__Task material__

----

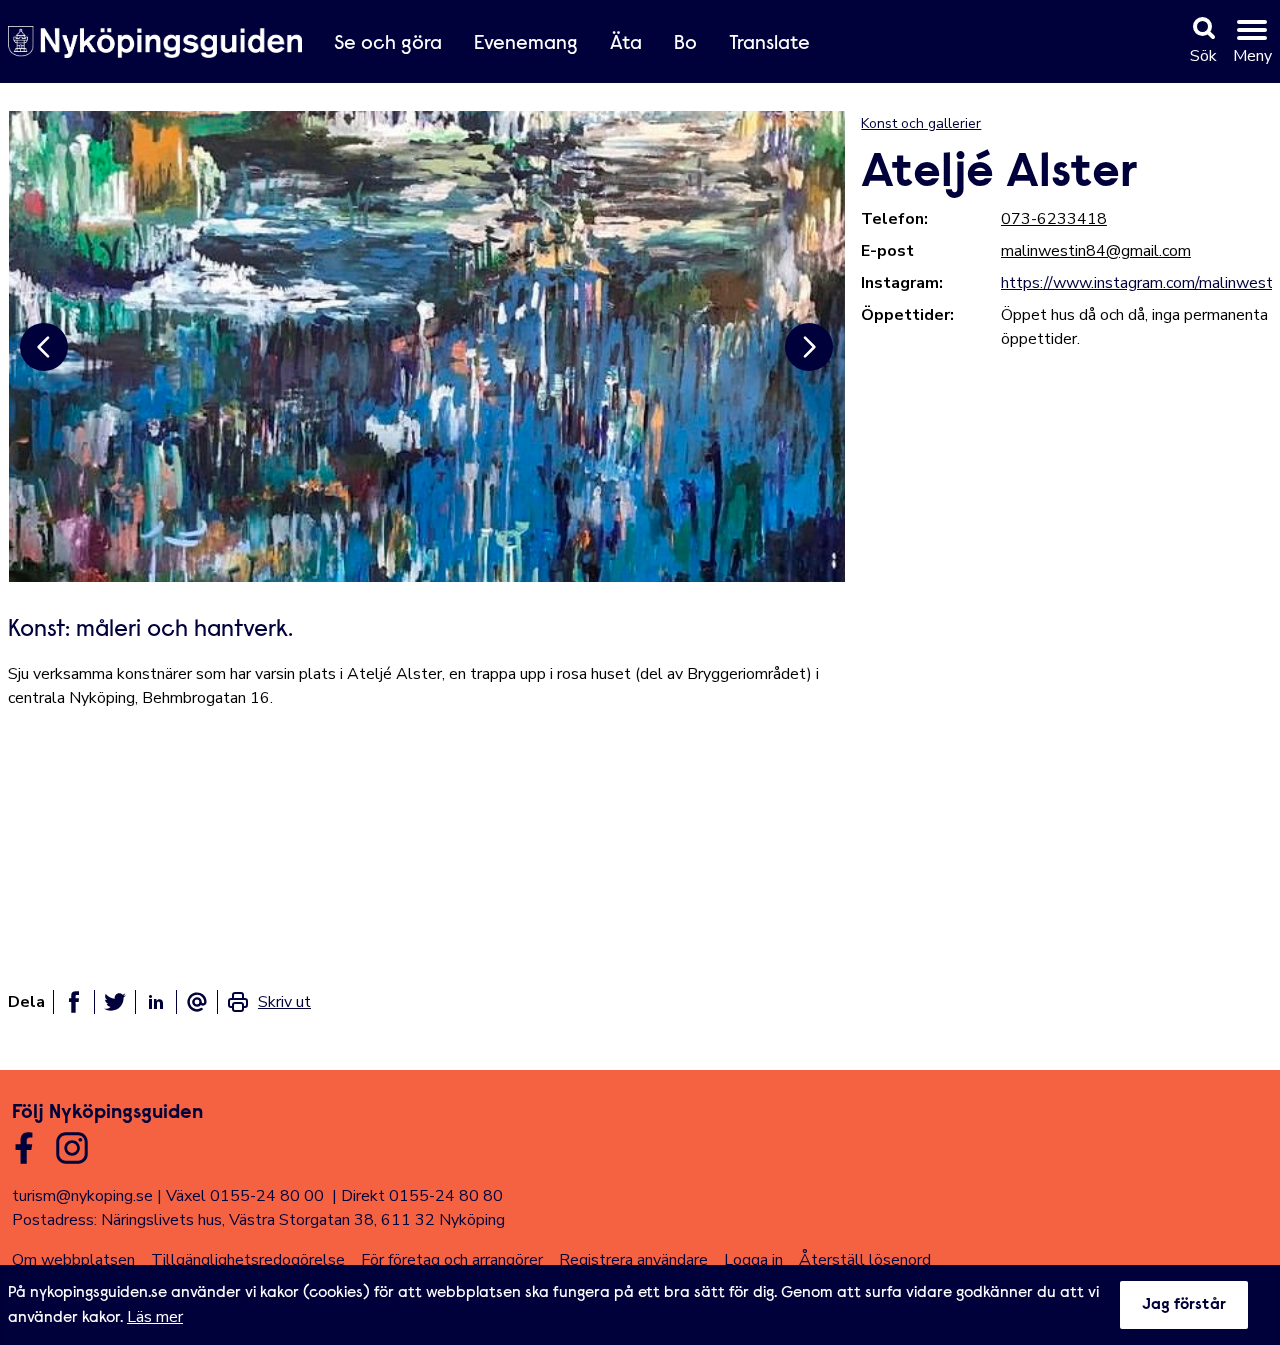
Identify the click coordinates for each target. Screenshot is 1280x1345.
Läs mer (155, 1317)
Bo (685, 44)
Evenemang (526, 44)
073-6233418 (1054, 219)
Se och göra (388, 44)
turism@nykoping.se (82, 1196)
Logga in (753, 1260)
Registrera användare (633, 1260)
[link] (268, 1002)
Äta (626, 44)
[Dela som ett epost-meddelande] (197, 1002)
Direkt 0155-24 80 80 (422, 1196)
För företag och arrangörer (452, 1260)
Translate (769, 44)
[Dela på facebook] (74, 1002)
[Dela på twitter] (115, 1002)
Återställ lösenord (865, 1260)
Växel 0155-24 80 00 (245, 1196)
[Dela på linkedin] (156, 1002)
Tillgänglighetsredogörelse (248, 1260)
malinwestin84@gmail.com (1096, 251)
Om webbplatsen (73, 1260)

----

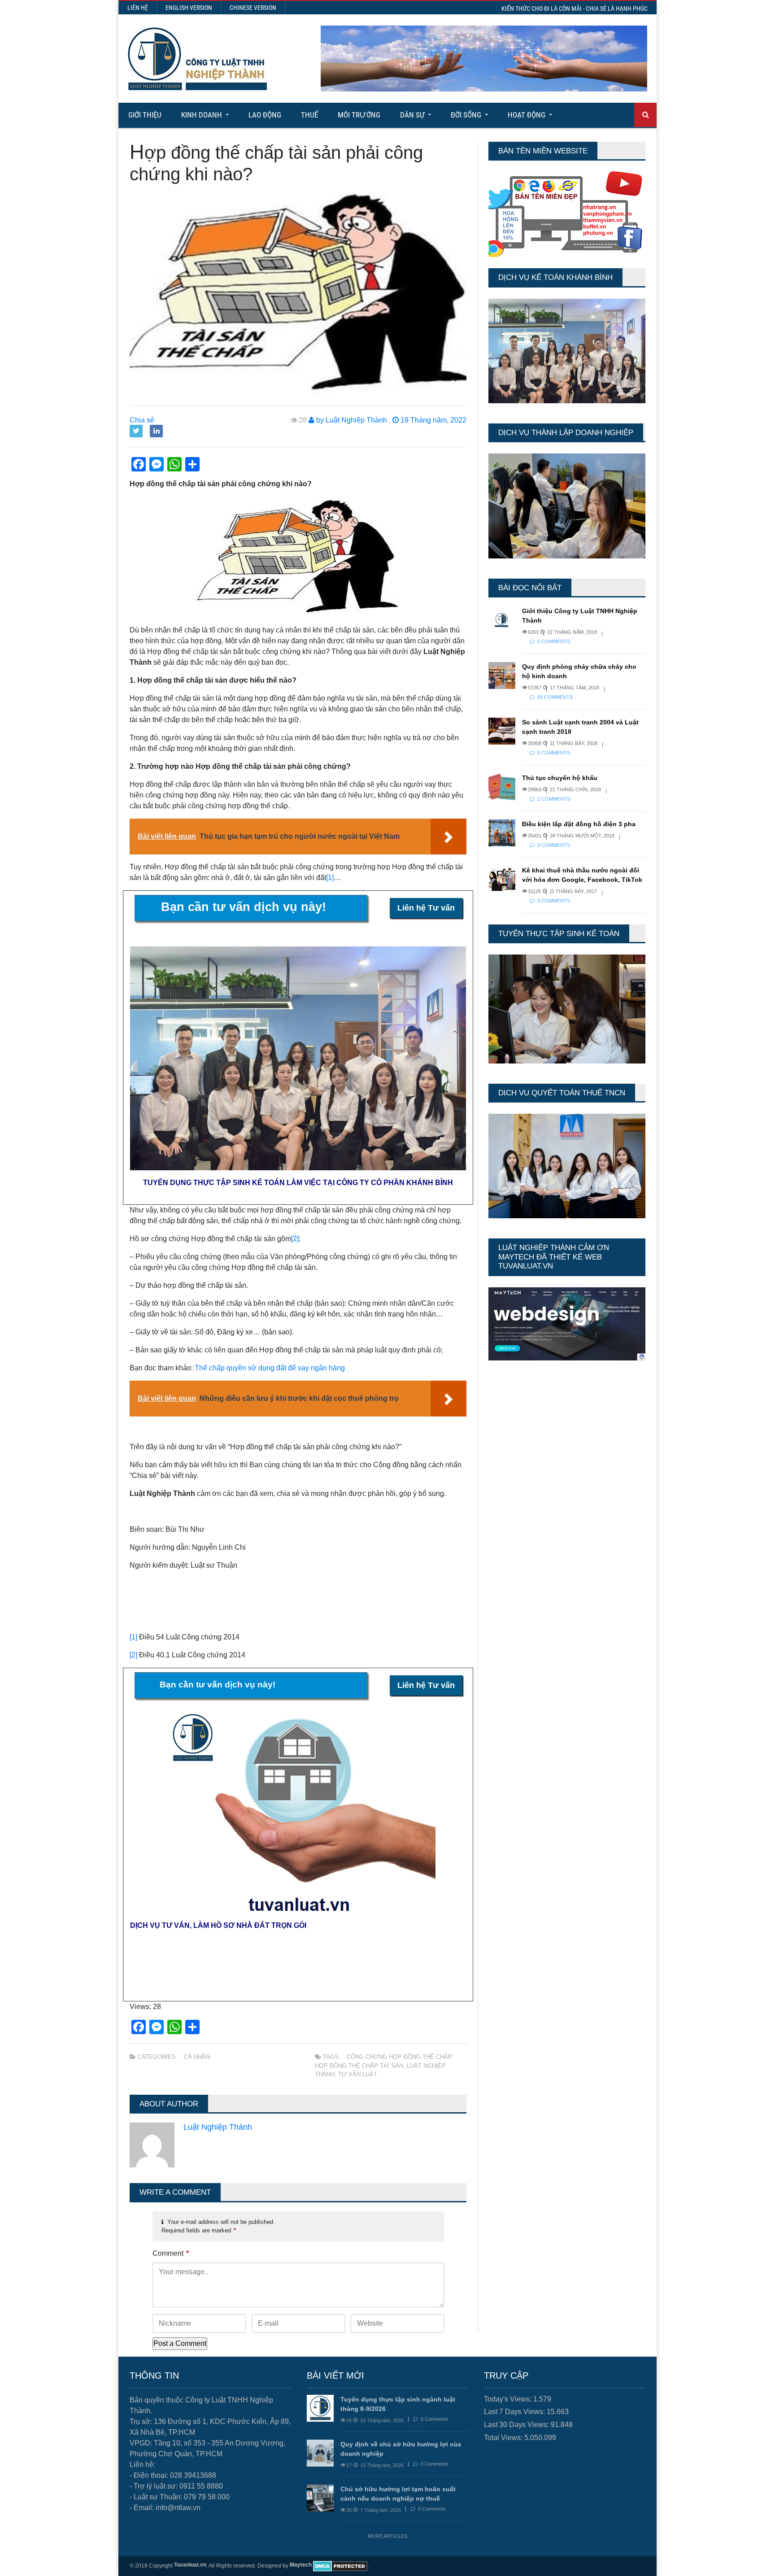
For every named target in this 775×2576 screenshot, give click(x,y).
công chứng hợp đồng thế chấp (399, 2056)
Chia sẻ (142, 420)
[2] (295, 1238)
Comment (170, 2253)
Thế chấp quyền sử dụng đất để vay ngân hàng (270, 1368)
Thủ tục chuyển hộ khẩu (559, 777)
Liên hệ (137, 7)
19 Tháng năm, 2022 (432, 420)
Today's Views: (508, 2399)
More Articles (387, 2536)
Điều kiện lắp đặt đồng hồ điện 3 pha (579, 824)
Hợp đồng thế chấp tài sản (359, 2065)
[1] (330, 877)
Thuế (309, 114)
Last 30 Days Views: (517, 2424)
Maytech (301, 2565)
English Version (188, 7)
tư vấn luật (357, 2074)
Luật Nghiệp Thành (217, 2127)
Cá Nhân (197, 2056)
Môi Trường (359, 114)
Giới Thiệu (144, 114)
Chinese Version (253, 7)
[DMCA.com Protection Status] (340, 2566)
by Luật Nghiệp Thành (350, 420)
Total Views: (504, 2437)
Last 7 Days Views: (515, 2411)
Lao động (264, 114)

----

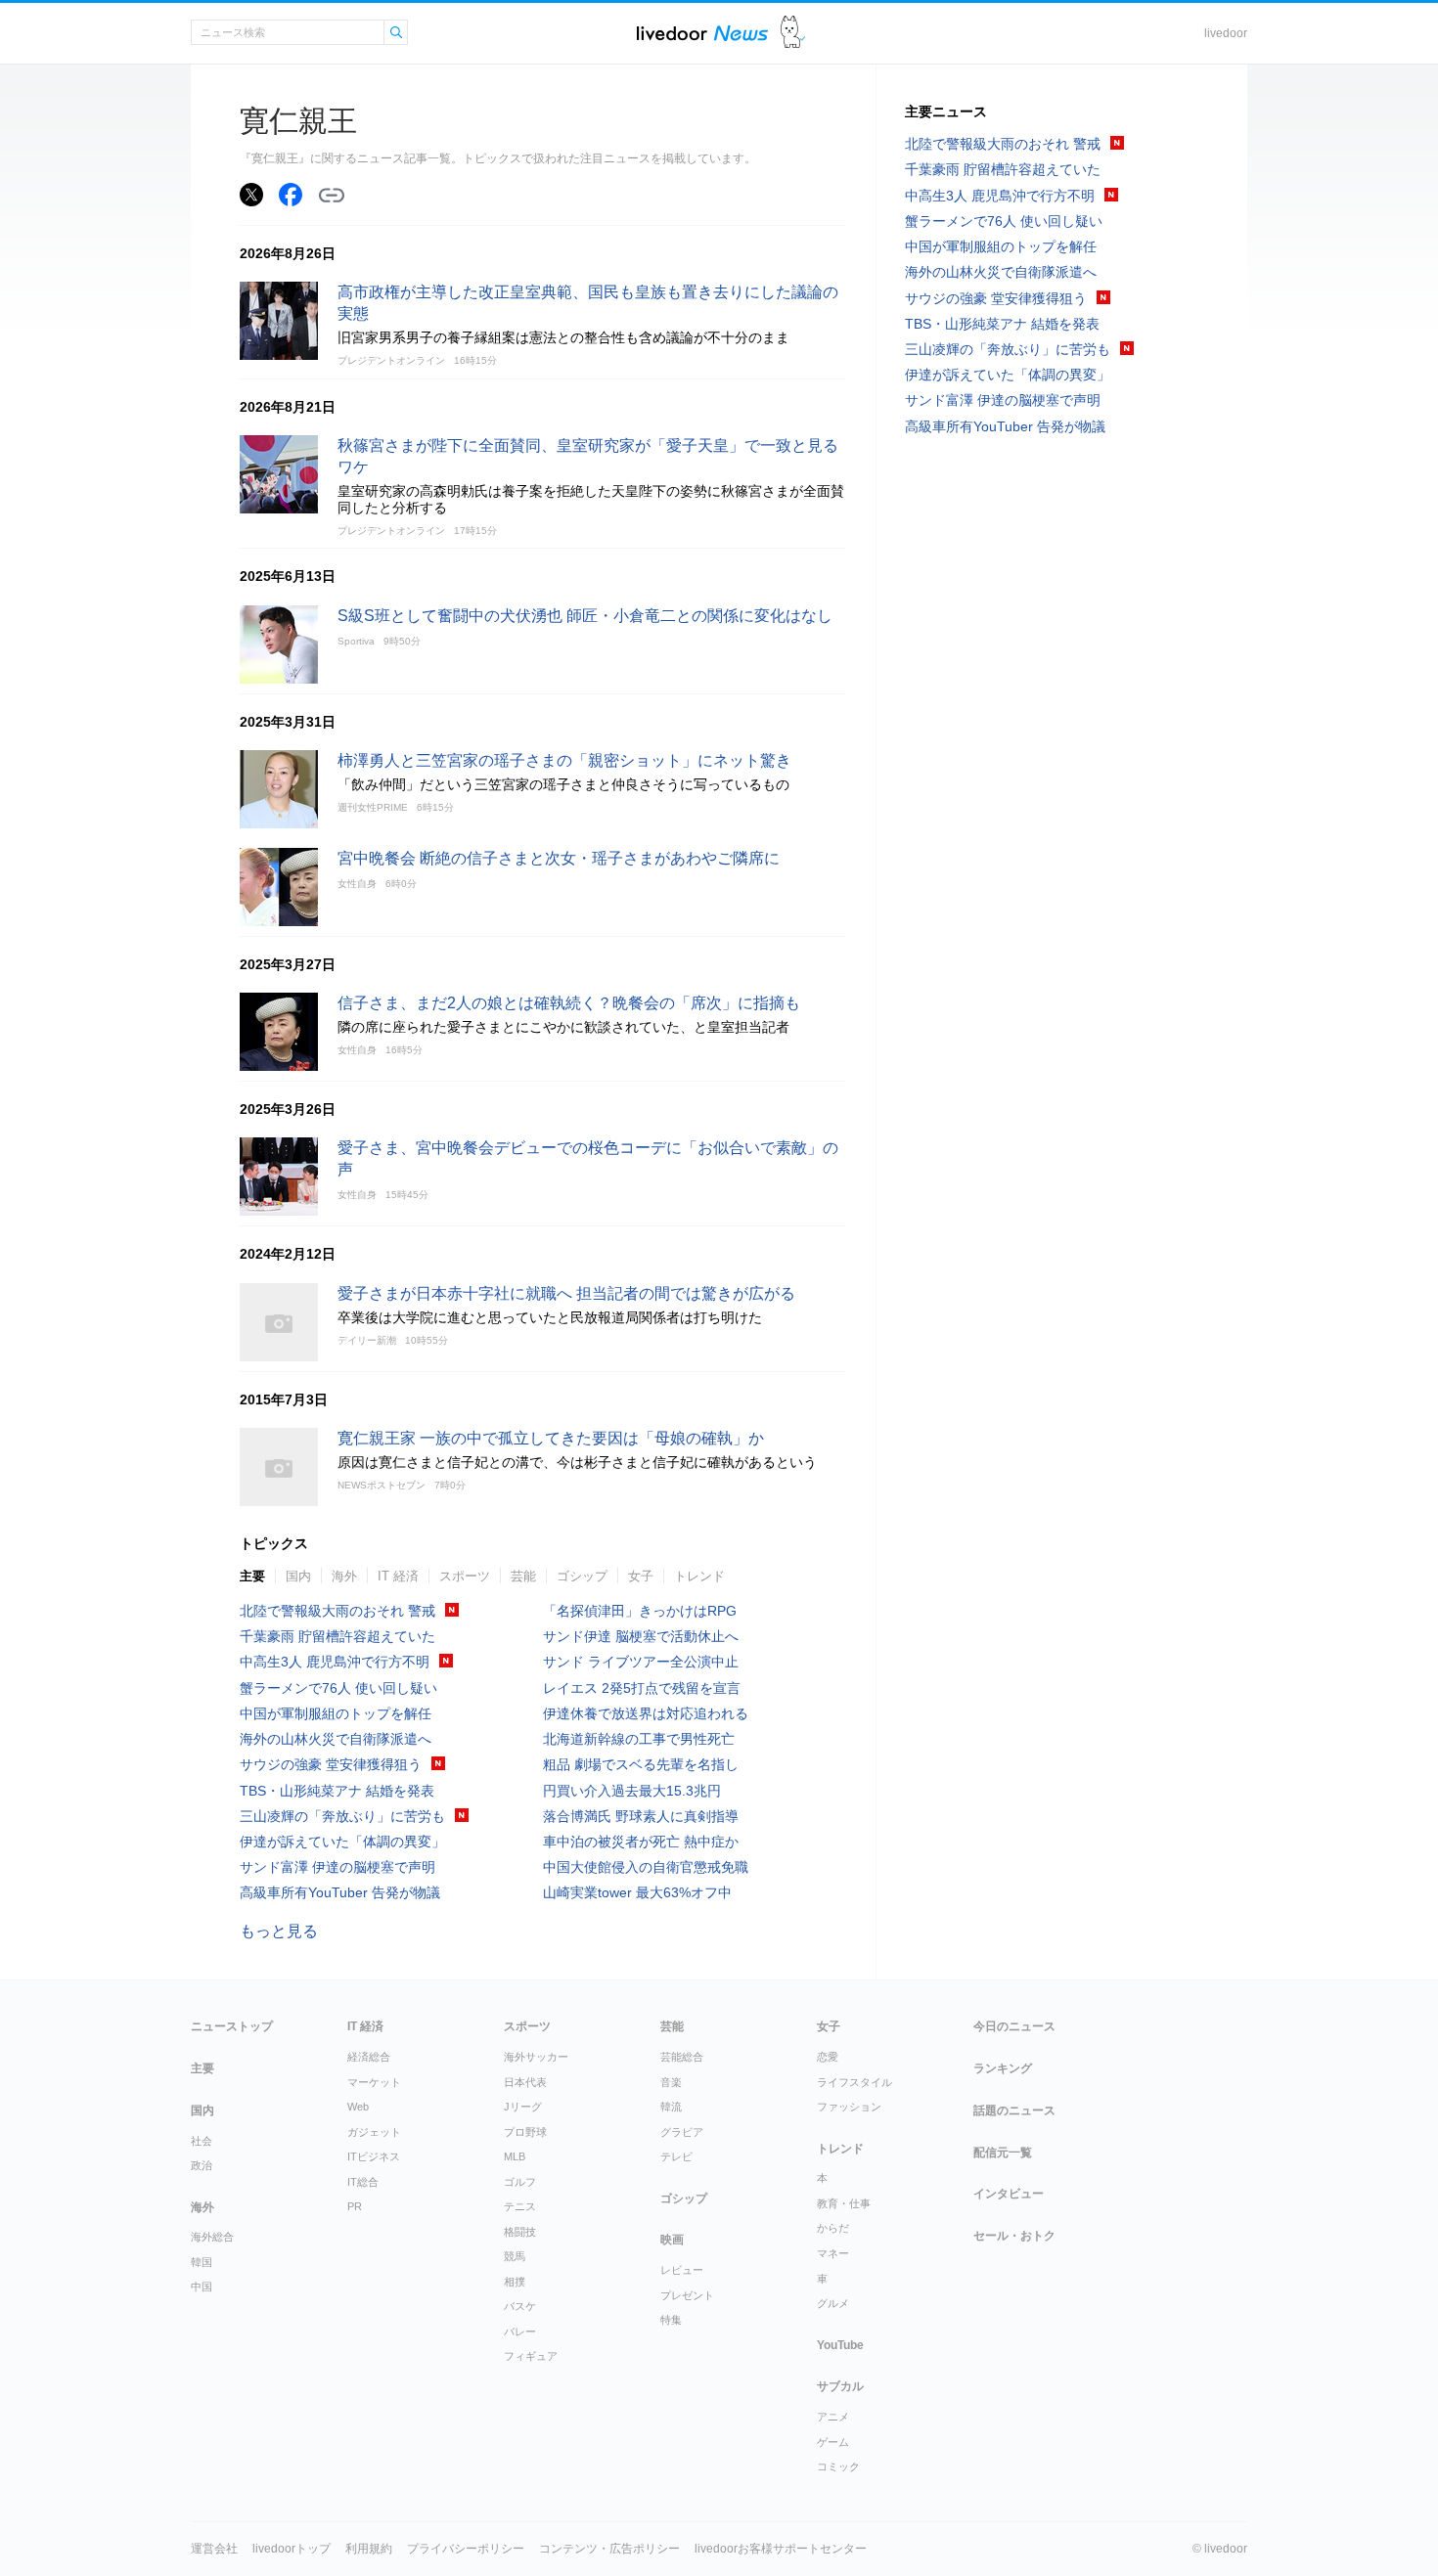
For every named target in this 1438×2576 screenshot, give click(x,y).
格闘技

----

__Task to complete__
Look above for the line holding "Identify the click" and the line holding "[Dela på twitter] (115, 1002)". Retype both, and every line between them, word for word and nothing else.

__Answer space__
Identify the click coordinates for each target. Screenshot is 1280x1345.
Läs mer (155, 1317)
Bo (685, 44)
Evenemang (526, 44)
073-6233418 (1054, 219)
Se och göra (388, 44)
turism@nykoping.se (82, 1196)
Logga in (753, 1260)
Registrera användare (633, 1260)
[link] (268, 1002)
Äta (626, 44)
[Dela som ett epost-meddelande] (197, 1002)
Direkt 0155-24 80 80 (422, 1196)
För företag och arrangörer (452, 1260)
Translate (769, 44)
[Dela på facebook] (74, 1002)
[Dela på twitter] (115, 1002)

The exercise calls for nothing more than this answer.